The answer must be every line from the entries below that contains "This".

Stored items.
Start of Block
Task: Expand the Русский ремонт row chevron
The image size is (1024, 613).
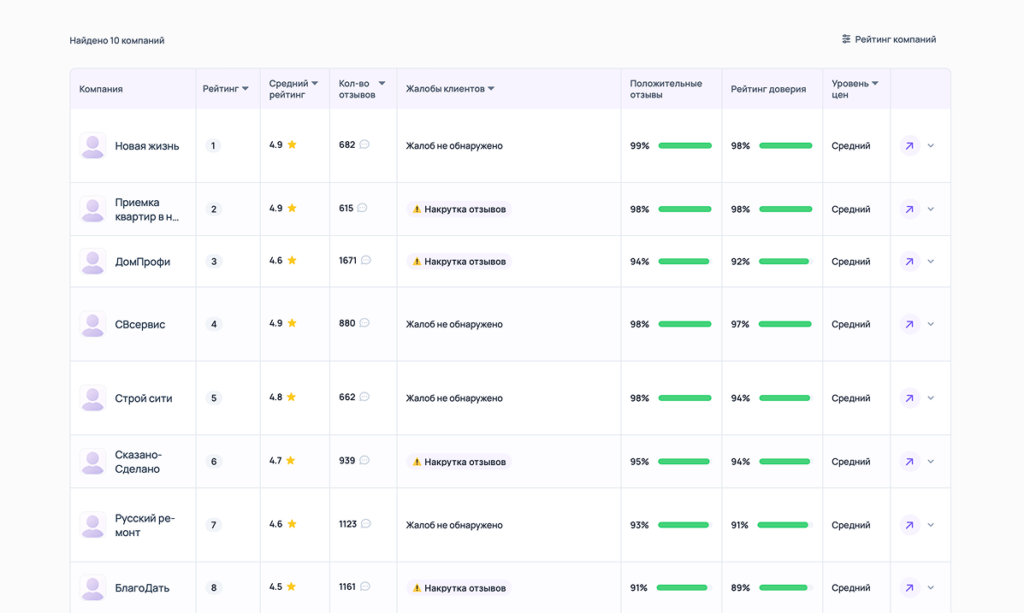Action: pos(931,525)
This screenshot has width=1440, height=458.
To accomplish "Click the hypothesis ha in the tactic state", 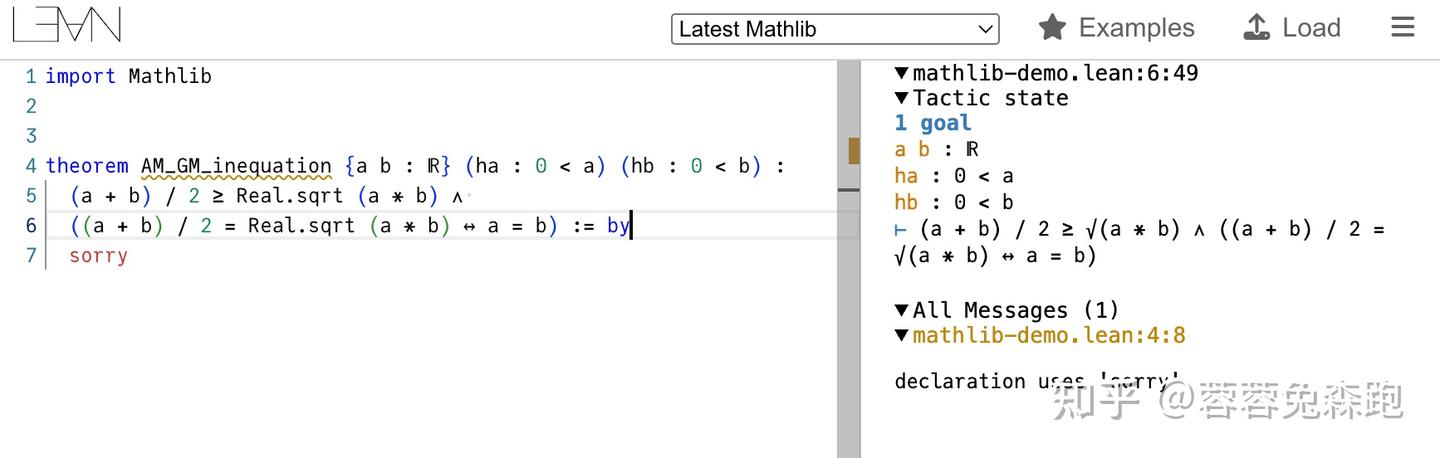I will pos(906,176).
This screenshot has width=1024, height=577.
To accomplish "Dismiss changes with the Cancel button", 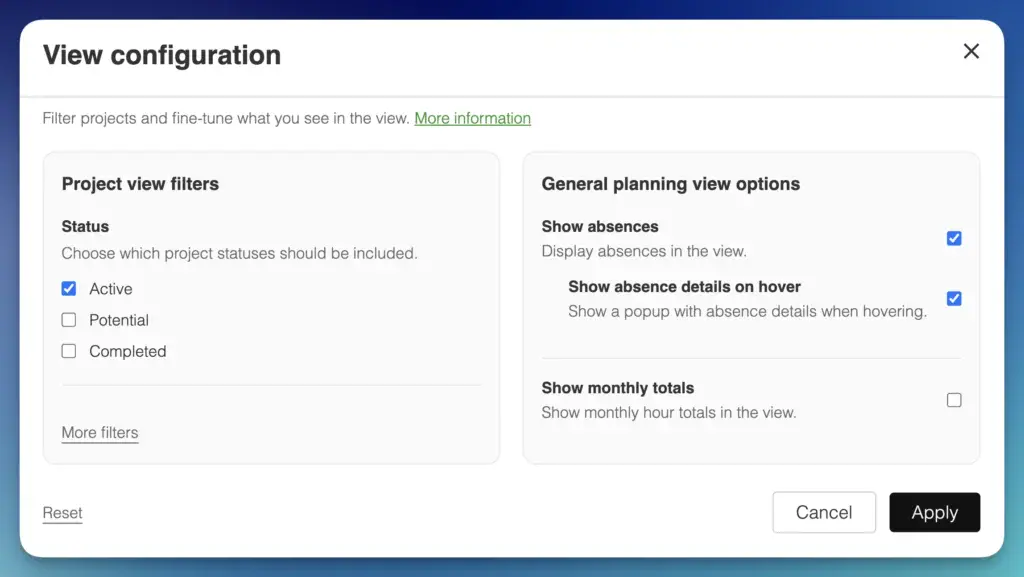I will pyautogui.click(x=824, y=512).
End of Block
Answer to the problem.
This screenshot has width=1440, height=458.
This screenshot has width=1024, height=577.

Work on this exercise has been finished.